====== Extrait du document ======

Spécialistes de l’hôtellerie et professionnels du tourisme sont catégoriques : le tourisme n’a jamais suscité autant d’inquiétude concernant sa performance. Est-ce la fin d’un cycle pour un secteur qui bat de l’aile, face à des touristes qui boudent la destination et une qualité de service qui se dégrade dans des hôtels 5-étoiles ? À quelques jours de la présentation du Budget 2019/20, l’attente est grande pour des mesures de relance avec, à la clé, un nouveau départ…

Le constat est certes effarant : une baisse moyenne de 4,5 % recensée pour l’ensemble des marchés au premier trimestre 2019 comparativement à la même époque l’an dernier. Pour les mois d’avril et mai, la situation n’est guère rassurante avec une croissance toujours négative et un taux d’occupation de 62 % le mois dernier contre 67 % en 2018. Pendant le même trimestre, la moyenne était de 73 %, soit une baisse de 4 % par rapport à la période correspondante l’année dernière.

====== Données ======

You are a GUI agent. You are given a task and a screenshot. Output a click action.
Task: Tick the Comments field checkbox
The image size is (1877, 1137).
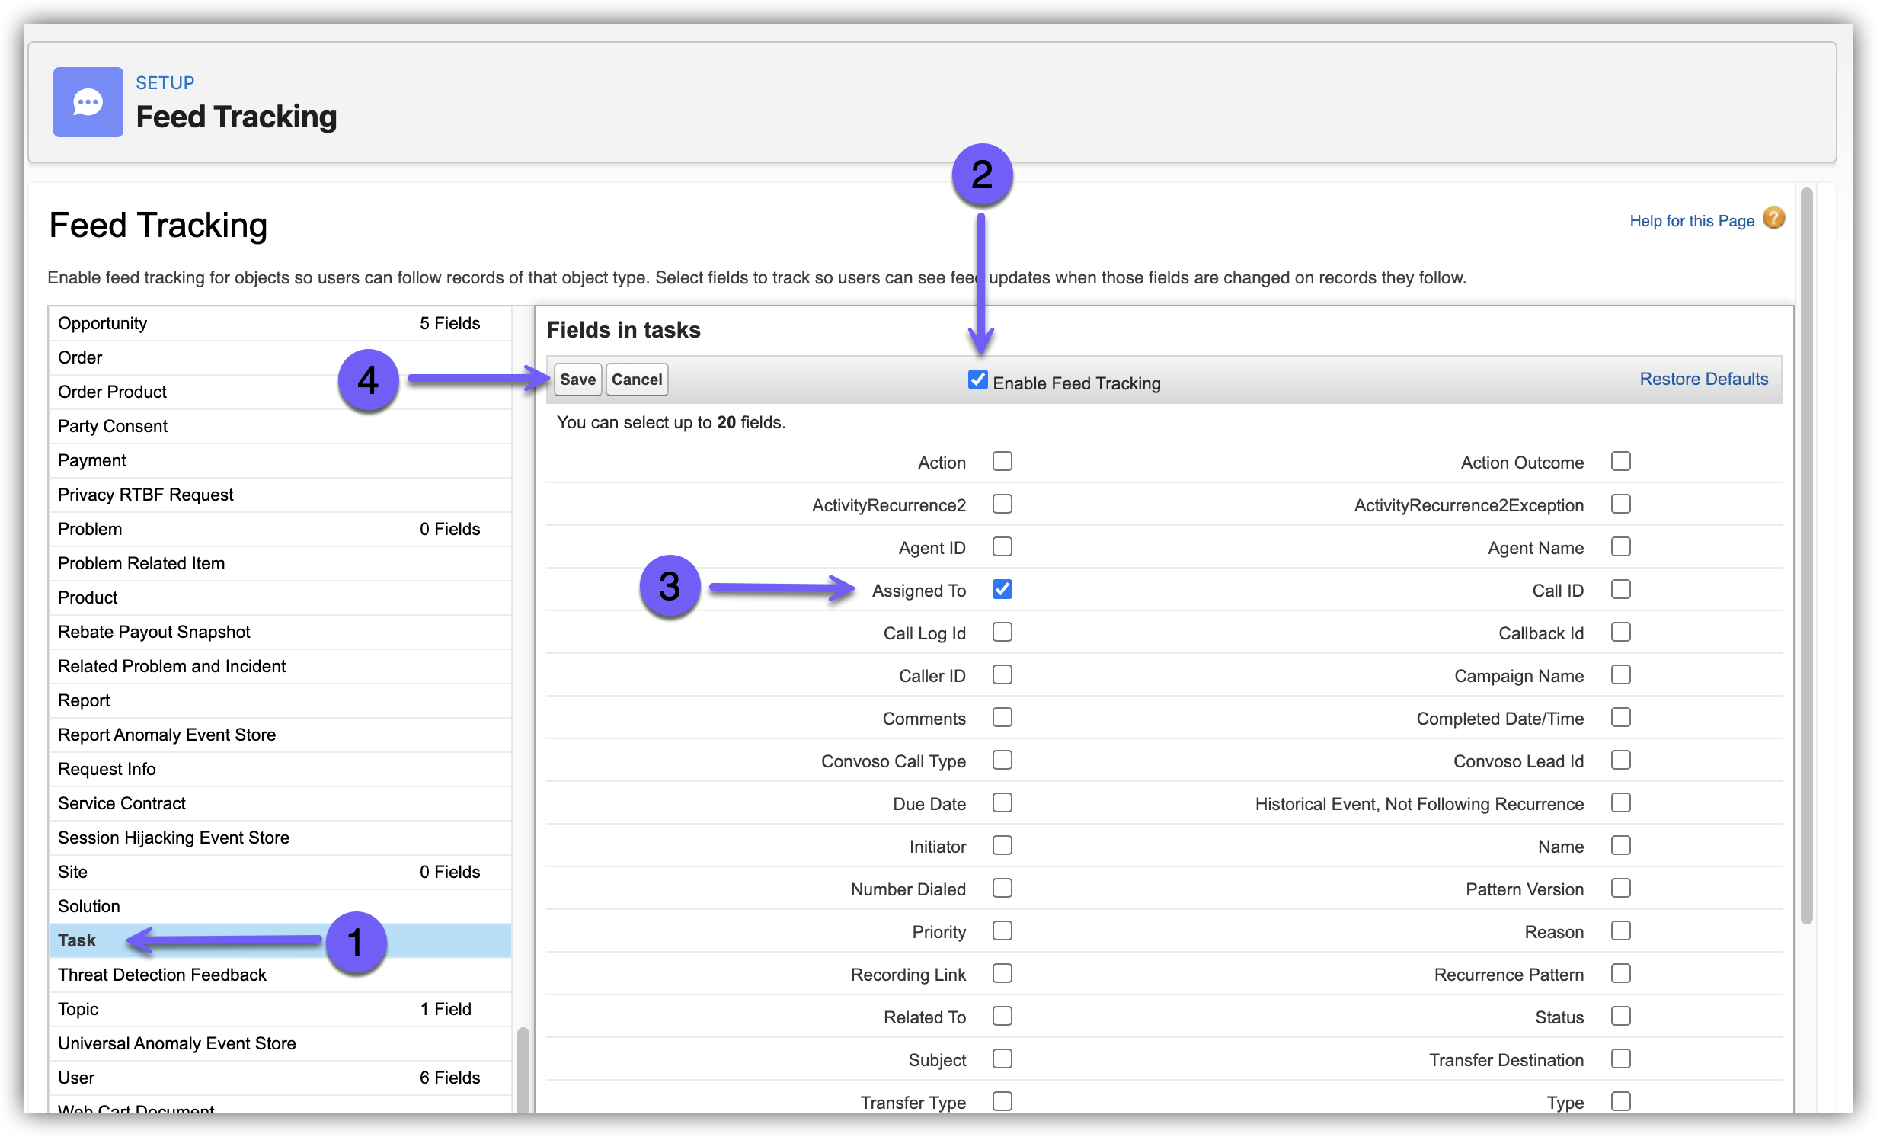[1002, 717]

======
====== Données ======

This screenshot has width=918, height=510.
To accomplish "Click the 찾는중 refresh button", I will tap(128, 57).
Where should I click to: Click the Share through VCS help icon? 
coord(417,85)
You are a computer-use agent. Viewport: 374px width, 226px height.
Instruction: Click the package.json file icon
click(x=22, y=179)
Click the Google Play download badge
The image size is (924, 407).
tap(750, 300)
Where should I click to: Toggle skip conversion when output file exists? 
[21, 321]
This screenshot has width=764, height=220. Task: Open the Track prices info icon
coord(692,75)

======
====== Données ======

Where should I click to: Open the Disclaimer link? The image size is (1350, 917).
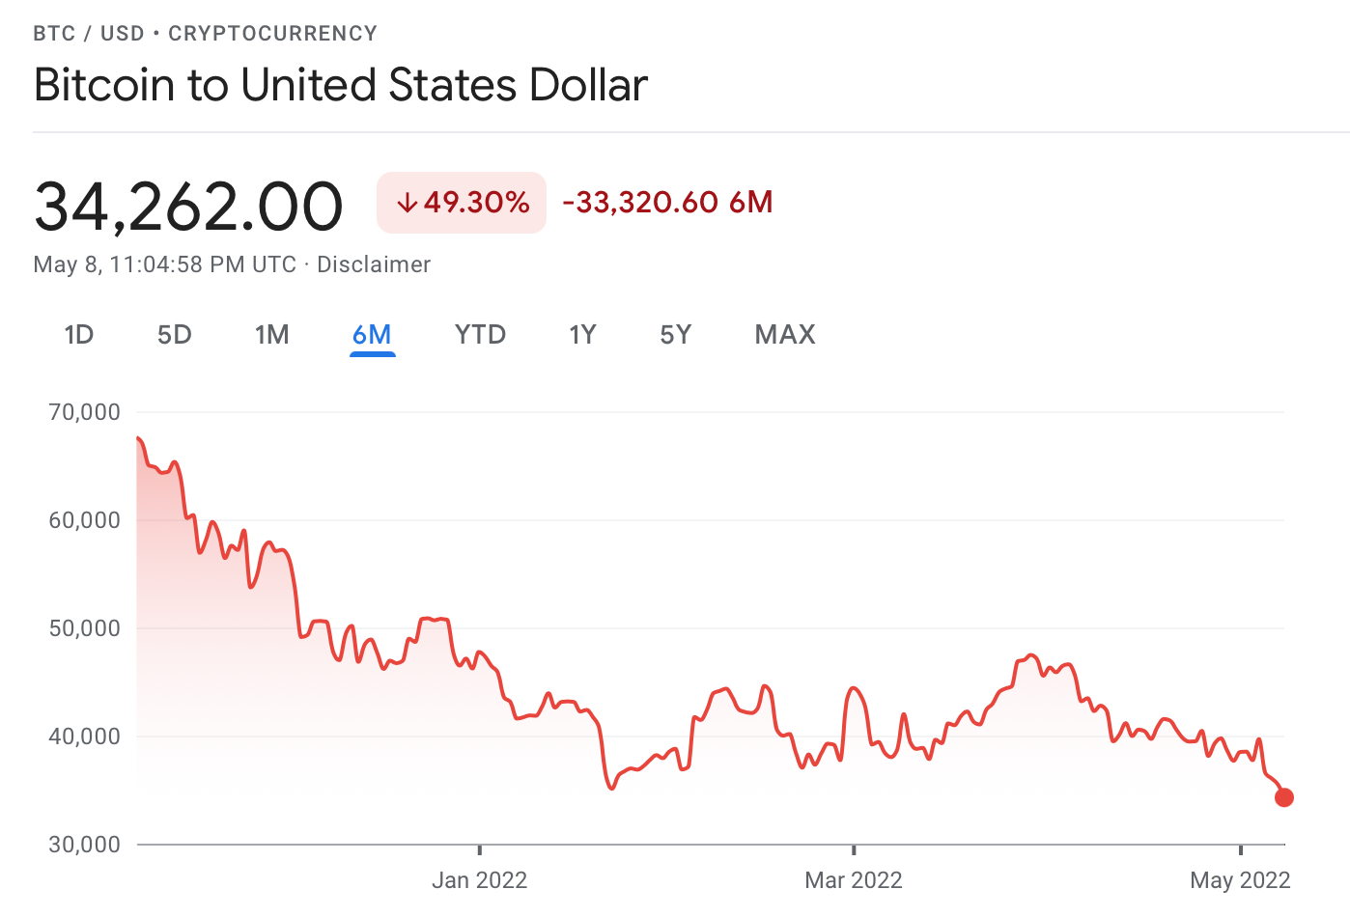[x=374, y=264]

======

Recopiez l'extrait sur le tourisme en entier, sans y changer un mot. Seul l'extrait sur le tourisme sert de source.

Spécialistes de l’hôtellerie et professionnels du tourisme sont catégoriques : le tourisme n’a jamais suscité autant d’inquiétude concernant sa performance. Est-ce la fin d’un cycle pour un secteur qui bat de l’aile, face à des touristes qui boudent la destination et une qualité de service qui se dégrade dans des hôtels 5-étoiles ? À quelques jours de la présentation du Budget 2019/20, l’attente est grande pour des mesures de relance avec, à la clé, un nouveau départ…

Le constat est certes effarant : une baisse moyenne de 4,5 % recensée pour l’ensemble des marchés au premier trimestre 2019 comparativement à la même époque l’an dernier. Pour les mois d’avril et mai, la situation n’est guère rassurante avec une croissance toujours négative et un taux d’occupation de 62 % le mois dernier contre 67 % en 2018. Pendant le même trimestre, la moyenne était de 73 %, soit une baisse de 4 % par rapport à la période correspondante l’année dernière.